Genetics. 2007 May;176(1):527-41. doi: 10.1534/genetics.107.070375. Epub 2007 Apr 3.
The mapping of functional genes plays an important role in studies of genome structure, function, and evolution, as well as allowing gene cloning and marker-assisted selection to improve agriculturally important traits. Simple sequence repeats (SSRs) developed from expressed sequence tags (ESTs), EST-SSR (eSSR), can be employed as putative functional marker loci to easily tag corresponding functional genes. In this paper, 2218 eSSRs, 1554 from G. raimondii-derived and 754 from G. hirsutum-derived ESTs, were developed and used to screen polymorphisms to enhance our backbone genetic map in allotetraploid cotton. Of the 1554 G. raimondii-derived eSSRs, 744 eSSRs were able to successfully amplify polymorphisms between our two mapping parents, TM-1 and Hai7124, presenting a polymorphic rate of 47.9%. However, only a 23.9% (159/754) polymorphic rate was produced from G. hirsutum-derived eSSRs. No relationship was observed between the level of polymorphism, motif type, and tissue origin, but the polymorphism appeared to be correlated with repeat type. After integrating these new eSSRs, our enhanced genetic map consists of 1790 loci in 26 linkage groups and covers 3425.8 cM with an average intermarker distance of 1.91 cM. This microsatellite-based, gene-rich linkage map contains 71.96% functional marker loci, of which 87.11% are eSSR loci. There were 132 duplicated loci bridging 13 homeologous At/Dt chromosome pairs. Two reciprocal translocations after polyploidization between A2 and A3, and between A4 and A5, chromosomes were further confirmed. A functional analysis of 975 ESTs producing 1122 eSSR loci tagged in the map revealed that 60% had clear BLASTX hits (<1e(-10)) to the Uniprot database and that 475 were associated mainly with genes belonging to the three major gene ontology categories of biological process, cellular component, and molecular function; many of the ESTs were associated with two or more category functions. The results presented here will provide new insights for future investigations of functional and evolutionary genomics, especially those associated with cotton fiber improvement.

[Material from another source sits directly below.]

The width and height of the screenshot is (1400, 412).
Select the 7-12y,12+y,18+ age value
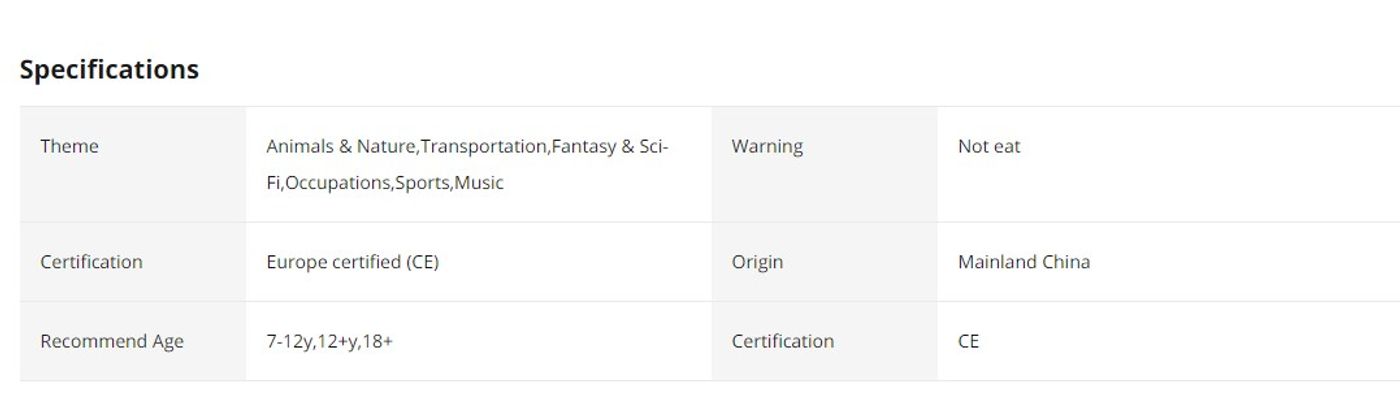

功能基因的定位在基因组结构、功能及进化研究中发挥着重要作用,同时也有助于基因克隆和标记辅助选择,以改良具有重要农业价值的性状。从表达序列标签(EST)开发而来的简单序列重复(SSR),即EST-SSR(eSSR),可用作推定的功能标记位点,以便轻松标记相应的功能基因。本文开发了2218个eSSR,其中1554个来自雷蒙德氏棉(G. raimondii)的EST,754个来自陆地棉(G. hirsutum)的EST,并用于筛选多态性,以增强我们在异源四倍体棉花中的骨干遗传图谱。在1554个来自雷蒙德氏棉的eSSR中,有744个eSSR能够成功扩增我们的两个作图亲本TM-1和海7124之间的多态性,多态率为47.9%。然而,来自陆地棉的eSSR仅产生了23.9%(159/754)的多态率。未观察到多态性水平、基序类型和组织来源之间的关系,但多态性似乎与重复类型相关。整合这些新的eSSR后,我们增强后的遗传图谱由26个连锁群中的1790个位点组成,覆盖3425.8 cM,平均标记间距为1.91 cM。这个基于微卫星的、富含基因的连锁图谱包含71.96%的功能标记位点,其中87.11%是eSSR位点。有132个重复位点跨越了13对同源的At/Dt染色体对。进一步证实了多倍体化后A2与A3、A4与A5染色体之间的两次相互易位。对在图谱中标记的产生1122个eSSR位点的975个EST进行功能分析,结果显示60%在Uniprot数据库中有明确的BLASTX比对结果(<1e(-10)),475个主要与属于生物过程、细胞成分和分子功能这三个主要基因本体类别的基因相关;许多EST与两种或更多类别功能相关。本文给出的结果将为未来功能基因组学和进化基因组学的研究,特别是与棉花纤维改良相关的研究,提供新的见解。